### Document excerpt
From Cherry Point we flew to Newark, New Jersey, another two hours. It's not easy getting sleep on an airplane, but I managed to sleep for most of the flight. We would have landed at Newark around 4 AM if my calculations are correct. We couldn't get off the plane but we could get up and walk around to stretch our legs a bit. We had a two hour layover for refueling and restocking supplies and it seemed to take forever. This really stunk too because we were about to spend the next seven hours on this plane for the flight to London. Without getting off, that was a total 11 hours on the same plane from Cherry point to London when including the layover time. We would have taken off right around 6 AM to head to London.
We landed in London where there would be another layover. I don't know which airport but we would have landed around 1 PM, possibly earlier. Based on the letters I wrote home, we had to have taken off for Saudi Arabia some time around 2 PM. In a letter I wrote at "4 PM Dallas time" as I put it in the letters, the pilot announced we were about to fly over Egypt, which would have been about 5 PM on my watch. It was during this last flight to Saudi Arabia that I began writing these letters, notating the time and date as I typically did with all of the others. Looking back, I am very glad I did that as it would have otherwise been very difficult for me to put everything in a proper timeline. I don't have all of those letters but I have two, one written at "3:45 Dallas time" and the other 4 PM, or 4:45 PM and 5 PM EST.
In both of the letters I wrote, I mentioned the different stops. At London, we were allowed to get off the plane, but not very far at all. In fact, we were kept from going past the airport police that were in the passenger boarding bridge that extends from the terminal to the plane. Here I took a picture of two London Airport Police Officers. I mentioned in one of the letters, "They all talk funny." I went on to say, "I was wishing I had my tape recorder with me so I could record a conversation with them."

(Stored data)

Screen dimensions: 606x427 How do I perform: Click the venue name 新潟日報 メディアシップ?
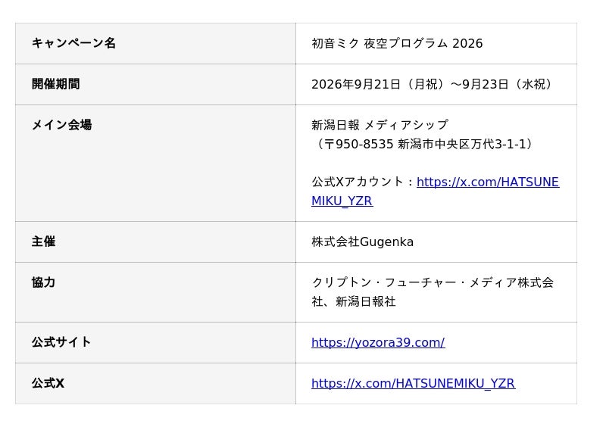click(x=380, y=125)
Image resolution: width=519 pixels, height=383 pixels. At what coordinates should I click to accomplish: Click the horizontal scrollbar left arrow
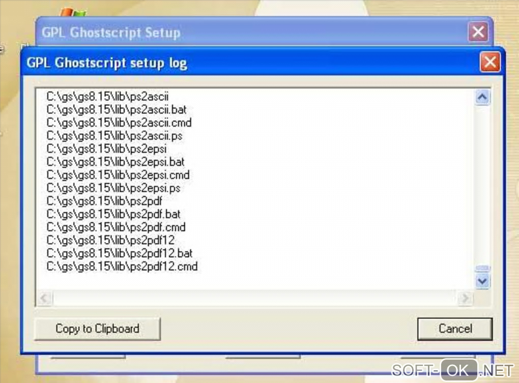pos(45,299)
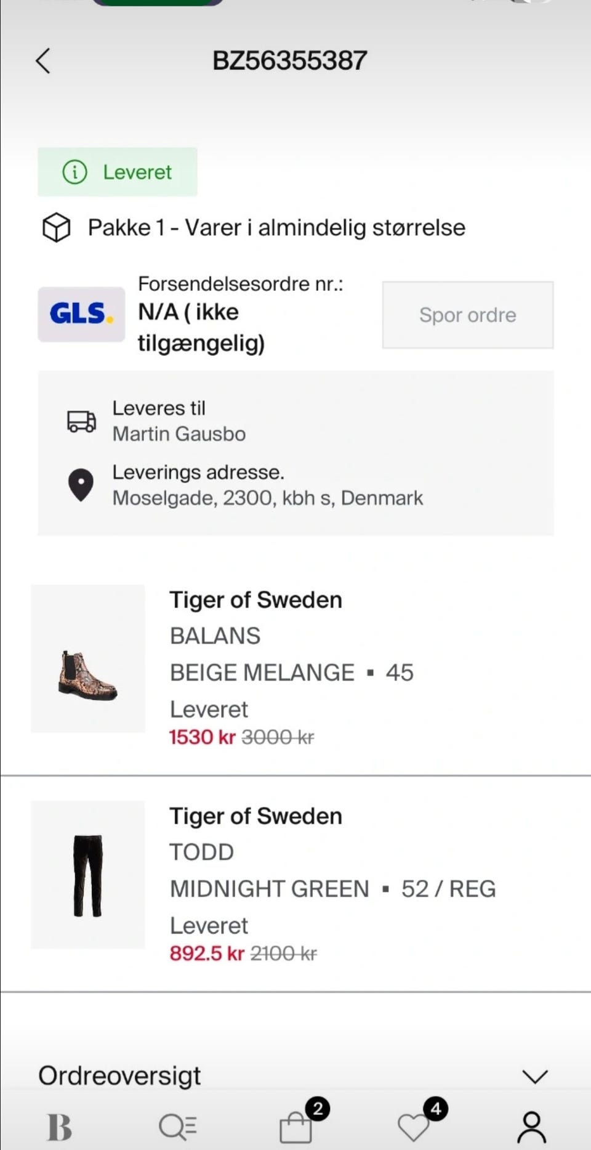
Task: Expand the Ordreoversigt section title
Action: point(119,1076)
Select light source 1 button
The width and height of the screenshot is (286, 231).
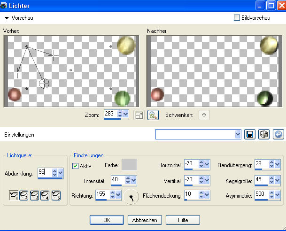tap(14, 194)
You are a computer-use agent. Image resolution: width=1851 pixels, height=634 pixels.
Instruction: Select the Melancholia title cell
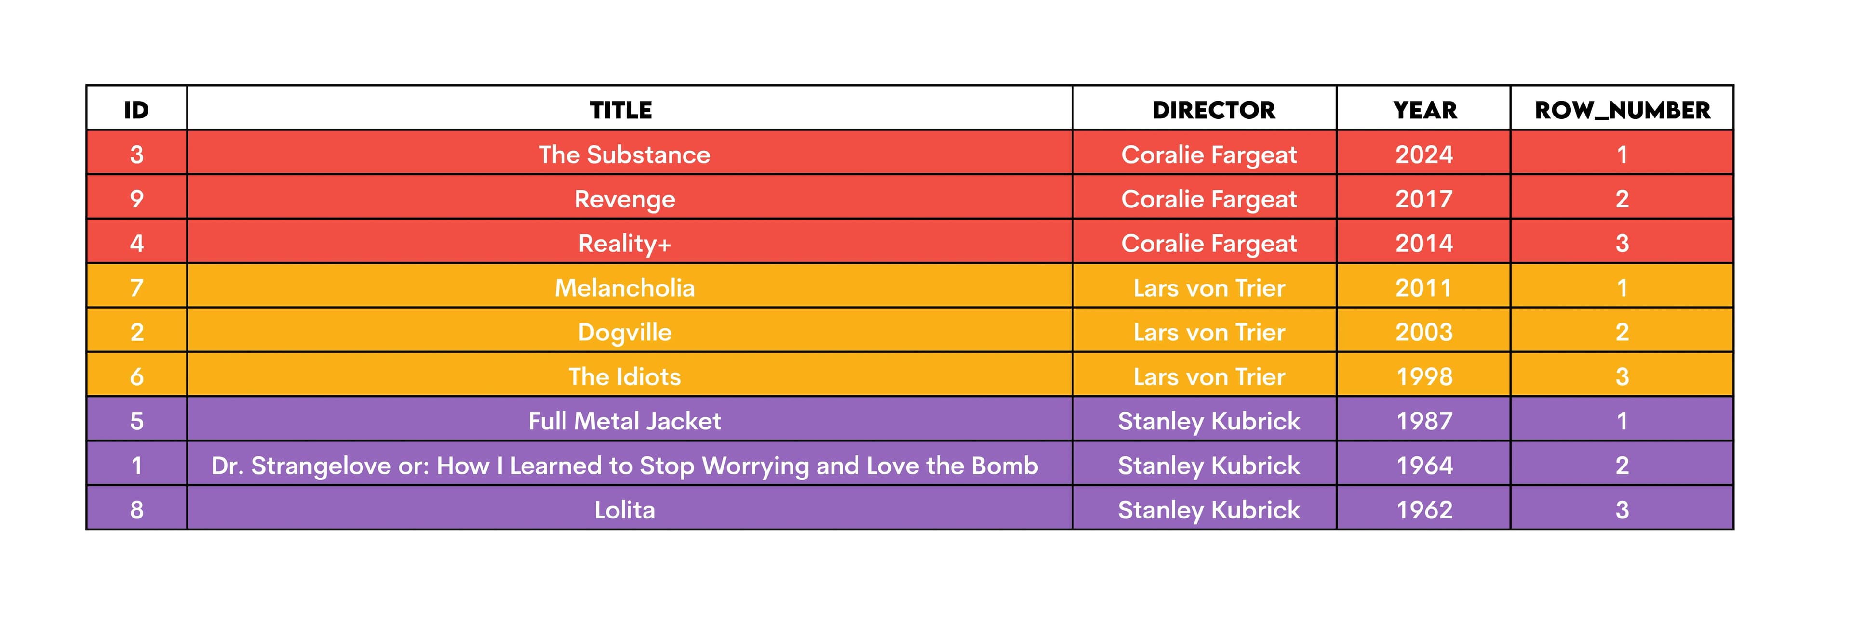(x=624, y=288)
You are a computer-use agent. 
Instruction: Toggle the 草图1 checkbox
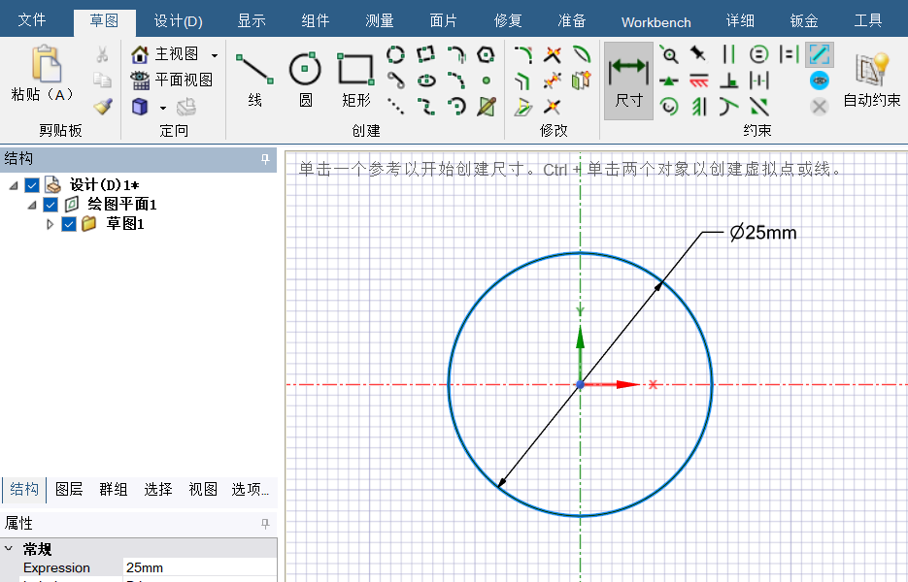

### To do
a) In the account of the flights, how many hours did the flight from Newark to London take?
b) Continue the account of the flights to Saudi Arabia from its last sentence.

### Responses per task
a) Seven hours.

b)
The layover in London was only one hour I believe so we would have been back on the plane and wheels up by 2 PM EST, I started writing letters, one after another. I mentioned seeing numerous on board movies, but didn't mention the name of any. I wrote, "We're watching a movie right now. I can't remember the name of it. It's our fourth one and there's one more to go."
I mentioned the weather being stormy outside. At some point I mentioned that the captain announced we were about to fly over Egypt. I had a seat in the middle aisle so I couldn't see anything. I eventually got up to stretch my legs as did several guys throughout the flight. I went to the front of the plane to try to catch a glimpse of the cockpit. To my surprise, they asked me if I wanted to see the inside of it. Not only did I see the inside, but one of them, a navigator maybe, let me sit in his seat with his headphones on while he took a picture of me.
It was a cool experience. I'm sure they were wanting to do everything they could to make us happy knowing that we were leaving our home land and our families. I actually enjoy flying. However, this was an extremely long time to be on a single airplane. I believe we landed in Saudi Arabia about 8 PM EST since I mentioned in a letter that the trip from London to Saudi was 6 hours. With the time change, it would have been about 4 AM there. One letter I wrote said it was 3:30 am and another said 4:30 am. So we'll just say about 4 am. They are 8 hours ahead of the eastern coast. It would now be Friday, December 28, 1990. I don't know what airport or base we flew into, but I was about to spend my first day in a country that was very, very different from my own. We're a long ways from home now.
“Lord, I feel so small sometimes in this great big old world. Yeah, I know there are more important things. But don't forget to remember me.”